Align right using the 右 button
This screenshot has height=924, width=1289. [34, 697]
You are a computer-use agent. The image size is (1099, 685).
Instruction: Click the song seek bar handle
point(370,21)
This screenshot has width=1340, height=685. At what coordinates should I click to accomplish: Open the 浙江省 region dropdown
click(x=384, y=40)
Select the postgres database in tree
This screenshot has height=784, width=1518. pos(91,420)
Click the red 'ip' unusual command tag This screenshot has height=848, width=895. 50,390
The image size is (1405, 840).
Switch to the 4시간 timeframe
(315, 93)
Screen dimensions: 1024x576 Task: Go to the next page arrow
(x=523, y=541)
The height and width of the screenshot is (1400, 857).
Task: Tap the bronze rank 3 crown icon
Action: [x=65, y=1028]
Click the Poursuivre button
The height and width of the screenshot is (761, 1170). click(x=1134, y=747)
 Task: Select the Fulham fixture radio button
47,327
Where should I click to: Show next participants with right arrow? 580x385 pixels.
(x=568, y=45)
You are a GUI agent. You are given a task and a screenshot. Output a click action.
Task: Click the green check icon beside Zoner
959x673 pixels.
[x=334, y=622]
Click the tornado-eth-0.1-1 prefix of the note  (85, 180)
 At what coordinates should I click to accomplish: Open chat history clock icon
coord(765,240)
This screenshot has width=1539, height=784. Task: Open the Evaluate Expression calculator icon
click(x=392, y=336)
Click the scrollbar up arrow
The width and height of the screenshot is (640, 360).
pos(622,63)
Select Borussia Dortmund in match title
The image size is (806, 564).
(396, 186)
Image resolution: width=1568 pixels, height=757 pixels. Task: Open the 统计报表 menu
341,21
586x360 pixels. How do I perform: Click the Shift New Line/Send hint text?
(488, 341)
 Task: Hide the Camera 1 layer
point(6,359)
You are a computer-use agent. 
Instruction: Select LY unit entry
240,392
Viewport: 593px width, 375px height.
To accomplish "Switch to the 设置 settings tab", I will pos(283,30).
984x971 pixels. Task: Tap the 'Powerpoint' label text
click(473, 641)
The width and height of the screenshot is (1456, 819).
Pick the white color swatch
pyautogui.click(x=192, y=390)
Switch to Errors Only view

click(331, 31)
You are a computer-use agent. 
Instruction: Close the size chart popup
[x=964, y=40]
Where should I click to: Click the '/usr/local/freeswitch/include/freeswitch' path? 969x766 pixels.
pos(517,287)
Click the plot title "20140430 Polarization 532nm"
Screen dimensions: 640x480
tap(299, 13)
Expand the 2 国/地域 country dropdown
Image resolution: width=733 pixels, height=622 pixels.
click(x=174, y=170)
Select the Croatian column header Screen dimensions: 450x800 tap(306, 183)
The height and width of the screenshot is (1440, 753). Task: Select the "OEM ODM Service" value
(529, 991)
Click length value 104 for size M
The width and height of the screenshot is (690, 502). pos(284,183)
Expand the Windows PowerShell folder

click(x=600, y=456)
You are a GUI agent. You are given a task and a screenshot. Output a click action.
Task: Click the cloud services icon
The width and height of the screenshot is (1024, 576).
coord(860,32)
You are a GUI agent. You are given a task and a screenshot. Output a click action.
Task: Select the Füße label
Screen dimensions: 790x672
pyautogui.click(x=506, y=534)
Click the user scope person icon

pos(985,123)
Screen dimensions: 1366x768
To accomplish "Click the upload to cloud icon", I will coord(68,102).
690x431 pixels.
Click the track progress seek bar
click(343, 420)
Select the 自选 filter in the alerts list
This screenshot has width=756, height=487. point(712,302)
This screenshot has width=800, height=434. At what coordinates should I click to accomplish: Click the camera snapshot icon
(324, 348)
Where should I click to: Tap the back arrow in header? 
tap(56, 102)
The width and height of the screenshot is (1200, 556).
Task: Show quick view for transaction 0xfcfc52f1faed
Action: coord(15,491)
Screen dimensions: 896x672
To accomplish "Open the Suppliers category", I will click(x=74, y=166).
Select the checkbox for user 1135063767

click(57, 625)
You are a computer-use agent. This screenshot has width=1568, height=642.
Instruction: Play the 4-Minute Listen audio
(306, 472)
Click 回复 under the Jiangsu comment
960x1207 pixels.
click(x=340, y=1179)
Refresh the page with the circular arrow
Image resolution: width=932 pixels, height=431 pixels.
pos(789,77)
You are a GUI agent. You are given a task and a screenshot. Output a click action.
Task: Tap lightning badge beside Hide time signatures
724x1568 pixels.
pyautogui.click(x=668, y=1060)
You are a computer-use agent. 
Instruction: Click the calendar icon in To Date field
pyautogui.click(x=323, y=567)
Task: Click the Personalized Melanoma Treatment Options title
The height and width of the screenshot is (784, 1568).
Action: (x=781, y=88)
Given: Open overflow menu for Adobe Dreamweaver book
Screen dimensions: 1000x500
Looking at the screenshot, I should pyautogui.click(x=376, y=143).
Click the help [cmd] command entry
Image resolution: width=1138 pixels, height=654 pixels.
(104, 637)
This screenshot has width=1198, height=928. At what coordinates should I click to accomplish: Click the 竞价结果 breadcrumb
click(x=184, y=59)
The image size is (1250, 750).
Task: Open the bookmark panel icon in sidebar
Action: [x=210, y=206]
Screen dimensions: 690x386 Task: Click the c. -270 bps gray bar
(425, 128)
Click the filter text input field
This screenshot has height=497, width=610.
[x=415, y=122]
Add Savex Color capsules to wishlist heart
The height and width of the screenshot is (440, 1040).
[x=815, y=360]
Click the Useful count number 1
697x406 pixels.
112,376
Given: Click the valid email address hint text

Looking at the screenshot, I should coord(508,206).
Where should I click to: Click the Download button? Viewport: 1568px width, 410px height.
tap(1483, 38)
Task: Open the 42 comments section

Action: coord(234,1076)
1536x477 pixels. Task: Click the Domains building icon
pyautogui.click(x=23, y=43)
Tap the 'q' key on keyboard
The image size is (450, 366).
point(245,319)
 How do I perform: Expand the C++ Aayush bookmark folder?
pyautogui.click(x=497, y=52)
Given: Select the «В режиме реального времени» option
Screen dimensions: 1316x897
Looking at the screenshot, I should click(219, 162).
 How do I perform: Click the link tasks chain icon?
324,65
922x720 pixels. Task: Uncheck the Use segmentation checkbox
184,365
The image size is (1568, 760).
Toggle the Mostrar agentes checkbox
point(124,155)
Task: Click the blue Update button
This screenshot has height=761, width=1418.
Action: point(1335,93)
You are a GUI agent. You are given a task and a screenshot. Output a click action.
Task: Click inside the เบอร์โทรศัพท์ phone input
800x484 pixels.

━━━━━━━━

◆ **What you will do**:
The task calls for every line of the material that contains the string "beside".

◆ **Exercise response**:
Task: Click the green check icon beside Zoner
Task: Tap lightning badge beside Hide time signatures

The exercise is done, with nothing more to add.